Anthony Morell

**Name of the Vulnerable Software and Affected Versions** NodeBB versions prior to 4.0.5 **Description** A Cross-Site Scripting (XSS) issue allows remote attackers to store arbitrary code, potentially rendering the blacklist IP functionality unusable until the content is removed via the database. **Recommendations** For NodeBB versions prior to 4.0.5, update to version 4.0.5 or later to resolve the issue.

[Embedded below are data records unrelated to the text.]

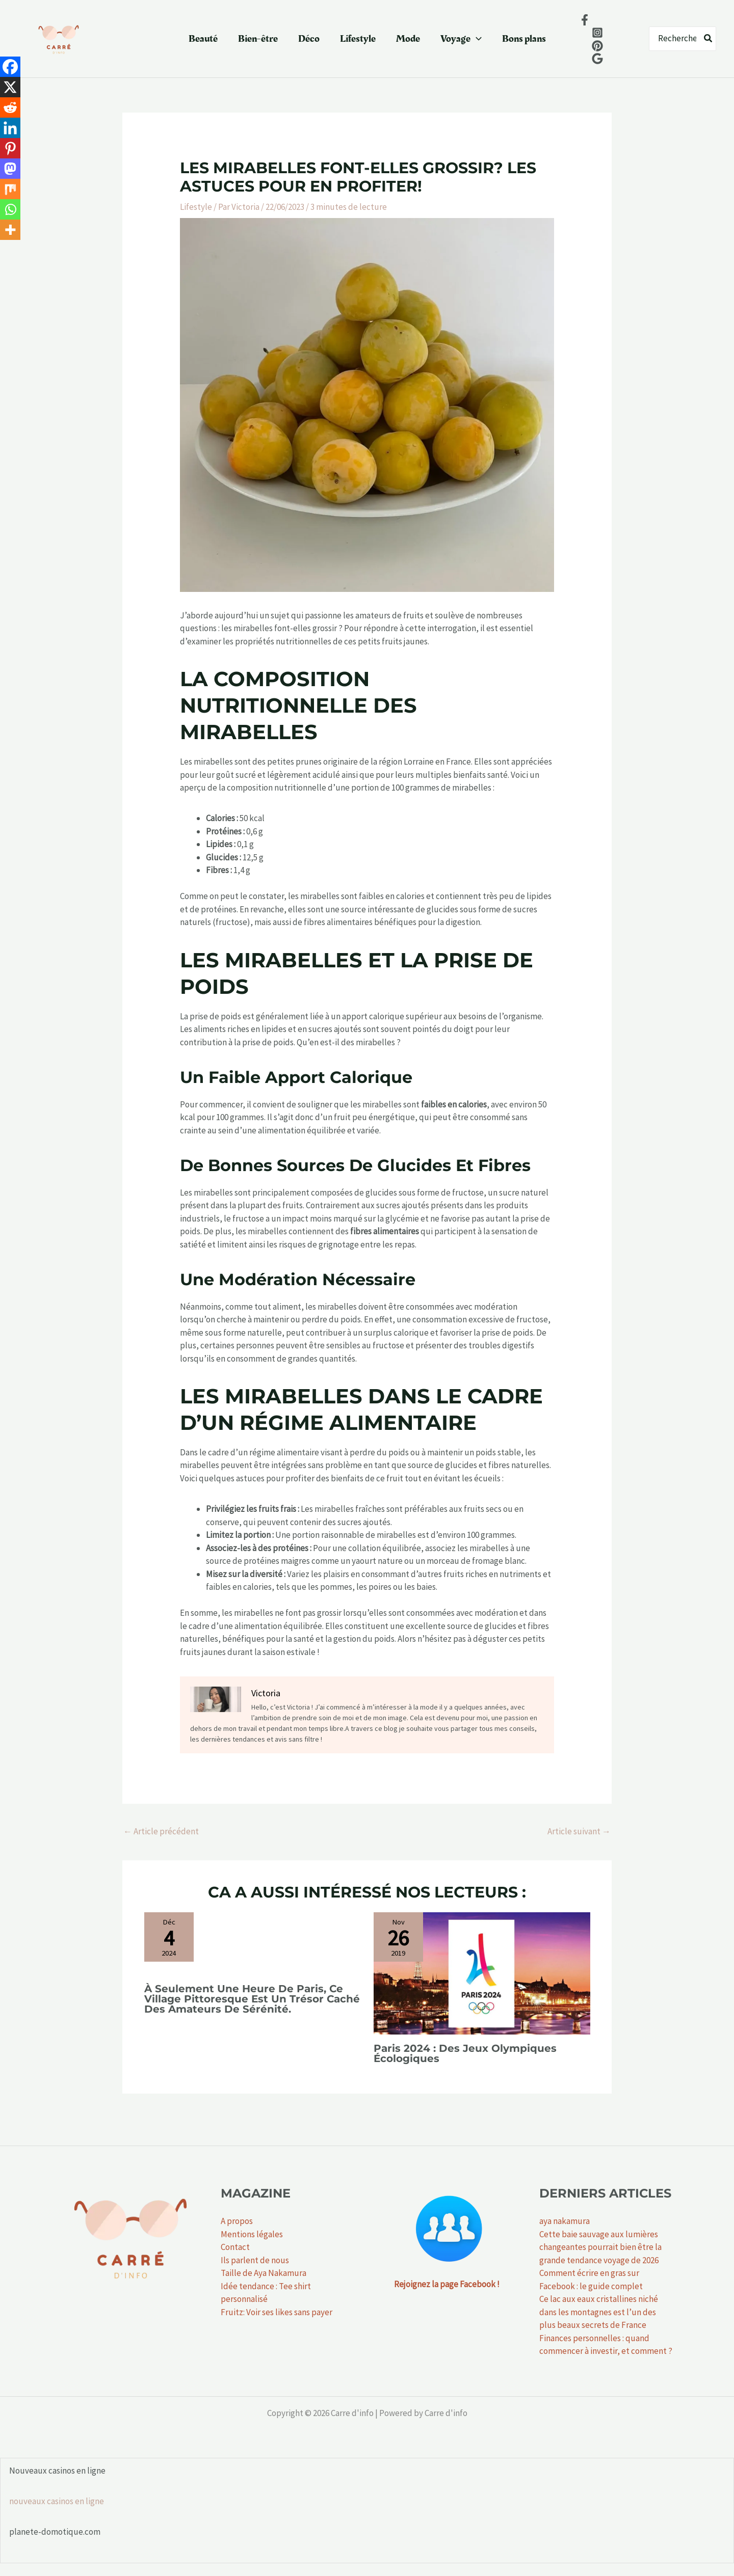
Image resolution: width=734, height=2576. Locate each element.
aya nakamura (564, 2221)
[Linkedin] (10, 128)
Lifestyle (358, 38)
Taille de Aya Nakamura (263, 2273)
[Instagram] (597, 32)
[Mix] (10, 189)
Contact (235, 2247)
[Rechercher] (708, 38)
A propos (237, 2221)
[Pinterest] (10, 148)
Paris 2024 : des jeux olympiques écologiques (465, 2053)
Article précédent (161, 1831)
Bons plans (524, 38)
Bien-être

**Name of the Vulnerable Software and Affected Versions** NodeBB versions prior to 4.0.5 **Description** A Cross-Site Scripting (XSS) issue allows remote attackers to store arbitrary code in the admin API Access token generator. This could potentially lead to the execution of malicious code. **Recommendations** For NodeBB versions prior to 4.0.5, update to version 4.0.5 or later to resolve the issue. As a temporary workaround, consider restricting access to the admin API Access token generator until a patch is applied. Avoid using the `admin API Access token generator` feature in affected versions until the issue is resolved.

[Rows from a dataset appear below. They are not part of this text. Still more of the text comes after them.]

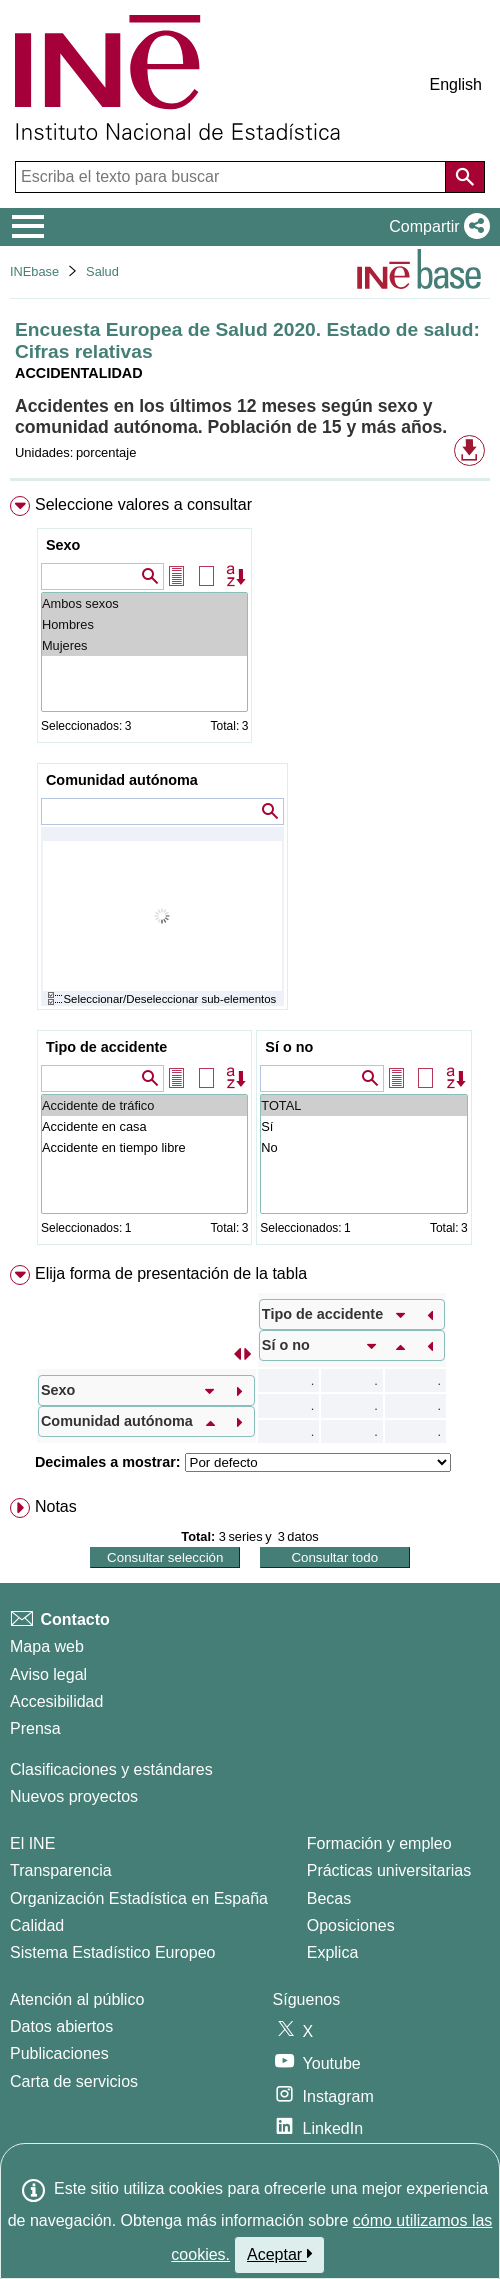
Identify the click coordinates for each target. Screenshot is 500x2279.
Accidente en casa (144, 1126)
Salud (102, 271)
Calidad (37, 1925)
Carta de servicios (74, 2081)
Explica (333, 1952)
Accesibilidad (56, 1701)
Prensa (35, 1728)
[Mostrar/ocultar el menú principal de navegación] (28, 227)
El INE (32, 1843)
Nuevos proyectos (74, 1796)
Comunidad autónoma (122, 780)
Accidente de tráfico (144, 1105)
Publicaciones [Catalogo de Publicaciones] (59, 2053)
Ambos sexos (144, 603)
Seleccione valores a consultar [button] (143, 504)
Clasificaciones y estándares (111, 1769)
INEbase (34, 271)
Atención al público (77, 1999)
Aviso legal (48, 1674)
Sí (363, 1126)
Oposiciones (351, 1925)
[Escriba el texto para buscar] (232, 177)
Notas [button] (56, 1506)
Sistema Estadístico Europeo (112, 1952)
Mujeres (144, 645)
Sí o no (289, 1047)
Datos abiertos (61, 2026)
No (363, 1147)
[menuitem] (250, 874)
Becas (329, 1898)
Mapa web (47, 1646)
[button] (435, 227)
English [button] (456, 84)
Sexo (63, 545)
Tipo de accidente (106, 1047)
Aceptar (279, 2254)
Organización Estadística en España (139, 1898)
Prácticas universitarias (389, 1870)
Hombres (144, 624)
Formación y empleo (379, 1843)
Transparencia (61, 1870)
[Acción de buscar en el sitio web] (465, 177)
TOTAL (363, 1105)
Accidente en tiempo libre (144, 1147)
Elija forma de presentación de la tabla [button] (171, 1273)
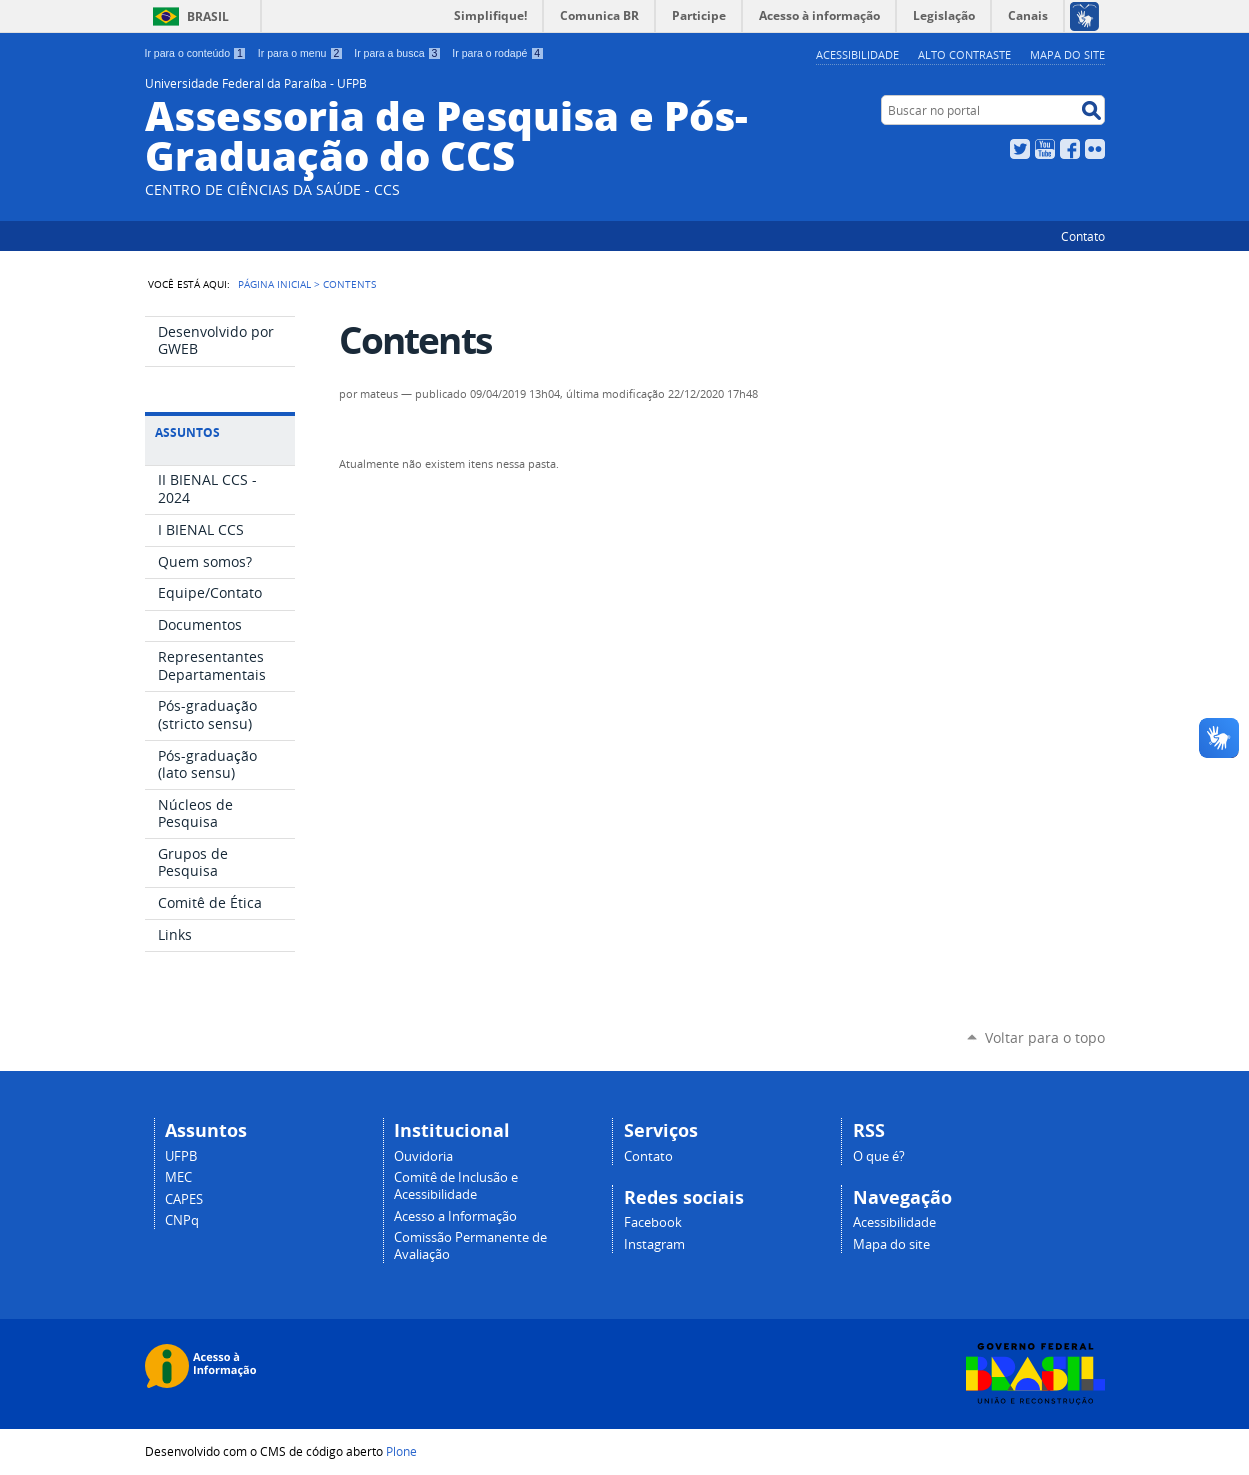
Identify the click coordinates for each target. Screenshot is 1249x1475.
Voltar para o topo (1045, 1037)
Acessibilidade (857, 54)
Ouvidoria (423, 1156)
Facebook (1070, 149)
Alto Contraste (964, 54)
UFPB (181, 1156)
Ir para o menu (300, 53)
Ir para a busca (397, 53)
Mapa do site (1067, 54)
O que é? (879, 1156)
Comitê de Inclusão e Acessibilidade (456, 1186)
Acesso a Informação (455, 1216)
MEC (178, 1177)
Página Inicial (274, 284)
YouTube (1045, 149)
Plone (401, 1451)
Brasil (208, 16)
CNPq (182, 1220)
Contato (1083, 236)
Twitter (1020, 149)
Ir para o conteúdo (196, 53)
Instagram (654, 1244)
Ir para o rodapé (498, 53)
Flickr (1095, 149)
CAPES (184, 1199)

**Name of the Vulnerable Software and Affected Versions** NodeBB version 3.11.0 **Description** A persistent cross-site scripting (XSS) issue allows remote attackers to store arbitrary code in the 'about me' section of their profile. This enables attackers to execute malicious scripts on the website. **Recommendations** For NodeBB version 3.11.0, as a temporary workaround, consider disabling the 'about me' section of user profiles until a patch is available. Restrict access to this section to minimize the risk of exploitation. Avoid using the `about me` section in user profiles until the issue is resolved. At the moment, there is no information about a newer version that contains a fix for this vulnerability.